The International Racquetball Federation (IRF) governs the World Racquetball Championships, which were first held in 1981 in conjunction with the first World Games. The second World Championships were played in 1984, and since then have been held biennially in August. Players from the United States have won the most World Championship titles.

The IRF also runs the World Junior Racquetball Championships that occur annually in either late October, or early to mid November, as well as the annual World Senior Racquetball Championships for players who are 35 years of age or older.

The sport has a high appeal in the Americas, and because of this racquetball has been included in the Pan American Games in 1995, 1999, 2003, 2011, 2015, 2019, and 2023. Racquetball has also been included in the World Games on seven occasions: 1981, 1985, 1993, 2009, 2013, 2022, and 2025. The International Racquetball Tour (IRT) is the men's professional organization, and the Ladies Professional Racquetball Tour (LPRT) is the women's professional organization, both starting in the 1980s.

The International Racquetball Federation (IRF) is the international sports federation, recognized by the IOC, that governs the sport of racquetball.

==Members==

| Central American and Caribbean region | South American region | North American region | Europe | Oceania | Africa | Asia |
|---|---|---|---|---|---|---|
| Antigua and Barbuda; Aruba; Bahamas; Barbados; Belize; Bermuda; British Virgin Islands; Cayman Islands; Costa Rica; Cuba; Dominican Republic; El Salvador; Guatemala; Haiti; Honduras; Jamaica; Nicaragua; Panama; Puerto Rico; Saint Kitts and Nevis; United States Virgin Islands; | Argentina; Bolivia; Brazil; Chile; Colombia; Ecuador; Paraguay; Peru; Uruguay; Venezuela; | Canada; Mexico; United States; | Armenia; Austria; Basque Country; Catalonia; Czech Republic; Denmark; England; Finland; France; Germany; Greece; Hungary; Iceland; Ireland; Israel; Italy; Luxembourg; Moldova; Netherlands; Norway; Poland; Sweden; Switzerland; Turkey; Ukraine; | American Samoa; Australia; Cook Islands; Fiji; Guam; New Zealand; Northern Mariana Islands; Palau; Samoa; Tonga; | Cameroon; Egypt; Eritrea; Ghana; Nigeria; Sierra Leone; South Africa; Zimbabwe; | American Samoa; Brunei; China; Chinese Taipei; Hong Kong; India; Indonesia; Iran; Iraq; Japan; South Korea; Kuwait; Laos; Lebanon; Malaysia; Nepal; Pakistan; Philippines; Saudi Arabia; Singapore; Tajikistan; United Arab Emirates; Vietnam; |

== Events ==
- Racquetball World Championships
- International Racquetball Tour
- Ladies Professional Racquetball Tour
- European Racquetball Championships
- Pan American Racquetball Championships
- Asian Racquetball Championships

== Equipment ==
This court and equipment are required for playing racquetball:

The court dimensions

- A racquetball court must be fully enclosed indoor or outdoor with a front wall. The standard racquetball court is rectangular: 40 feet long, 20 feet wide, and 20 feet high with red lines defining the service and serve reception areas. There are variations on the standard court with some courts having sidewalls that don't extend the full length of the court and some courts don't have any sidewalls.

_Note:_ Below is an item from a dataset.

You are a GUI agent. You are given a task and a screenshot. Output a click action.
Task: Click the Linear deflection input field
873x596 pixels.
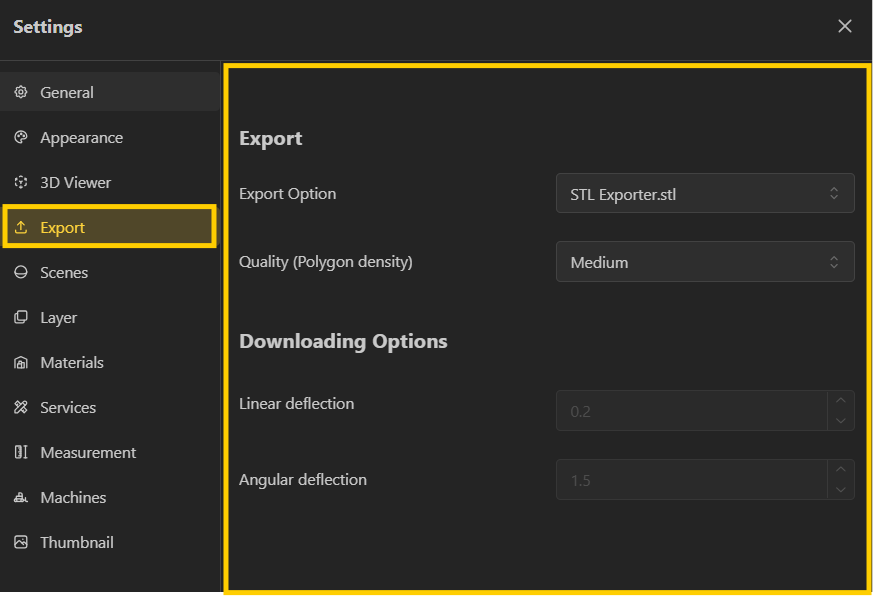click(692, 411)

The "service box" is formed by the short line (a solid red line running the court's width parallel to the front and back walls at a distance of 20 feet) and the service line (which runs parallel to the short line and is 15 feet from the front wall). Within the service box there are two sets of lines perpendicular to the short and service lines.

One set of lines is 18 inches from, and parallel to, the side walls. Along with the short line, service line, and side wall these lines define the doubles box, where the non-serving doubles partner stands during the serve; 36 inches from the side wall is another set of lines which, along with the short line and the service line, define an area that the server must not enter if he wishes to hit a drive serve between himself and the nearest side wall. The receiving line is a parallel dashed line 5 feet behind the short line.

Other equipment include:
- A racquetball; a dynamic (bouncy) rubber ball of 2.25 in. (57 mm) diameter
- A racquetball racquet; no longer than 22 inches
- Racquetball eyeguards (mandatory during competitions; some recreational players play without eyeguards but this is not recommended, as being hit in the eye by the ball can cause serious injury and/or permanent vision damage).

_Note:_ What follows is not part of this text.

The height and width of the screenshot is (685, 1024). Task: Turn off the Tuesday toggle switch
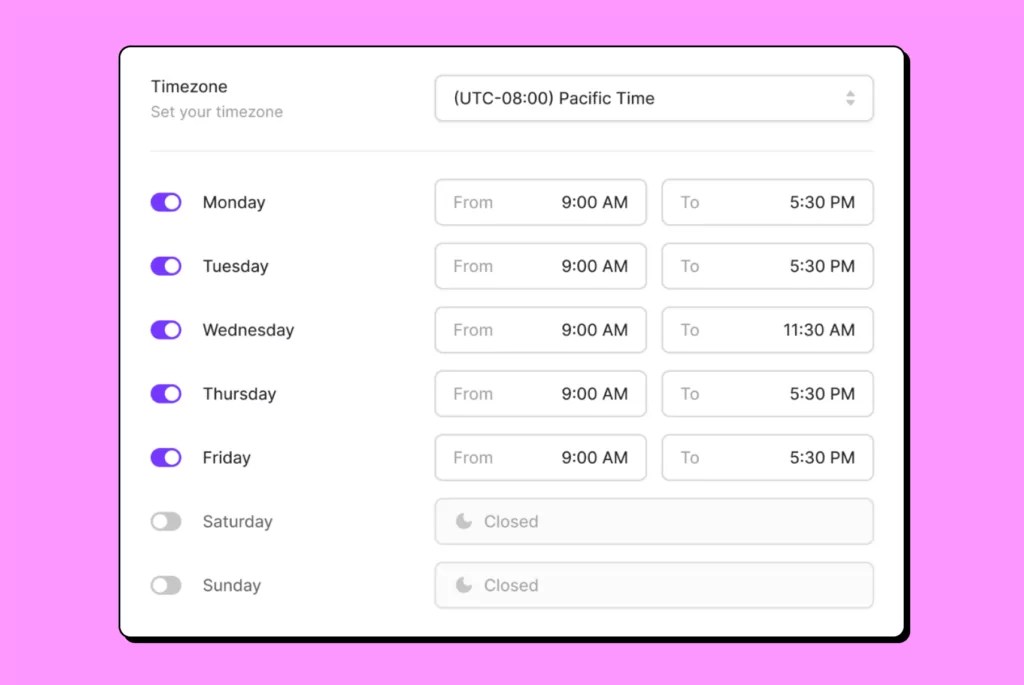(165, 266)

Racquetball differs from other racquet sports as most competitive players wear a glove on their racquet hand for the purpose of getting a better grip on the racquet (similar to golfers using a glove when driving), but gloves are optional equipment. Also, players usually wear a comfortable short sleeved shirt and shorts, as well as racquetball court shoes designed for enabling quick lateral as well as forward and backward movement.

== Ball colors ==
Racquetballs are manufactured in a variety of colors such as blue, green, purple, black, red, and pink, and some are for specific purposes (e.g., outdoor play and indoor play), but the differences are unlikely to matter for recreational play. Beginners are recommended to use a blue ball by Penn, Ektelon, or Wilson. The blue ball is the most commonly used and is the most neutral ball for average speed and accuracy of contact. Green balls are similar to blue balls. In the United States the main choices of ball are blue and green for tournament play. In some cases the International Pro Racquetball Tour (IRT) will use a purple Penn HD ball as the official ball. A black ball is often used in tournaments for senior players because the ball is designed to be slower moving and allows for longer rallies. The red ball is the fastest in production, and they are known as Red Ektelon Fireballs. This ball is heavier and allows for a quicker pace.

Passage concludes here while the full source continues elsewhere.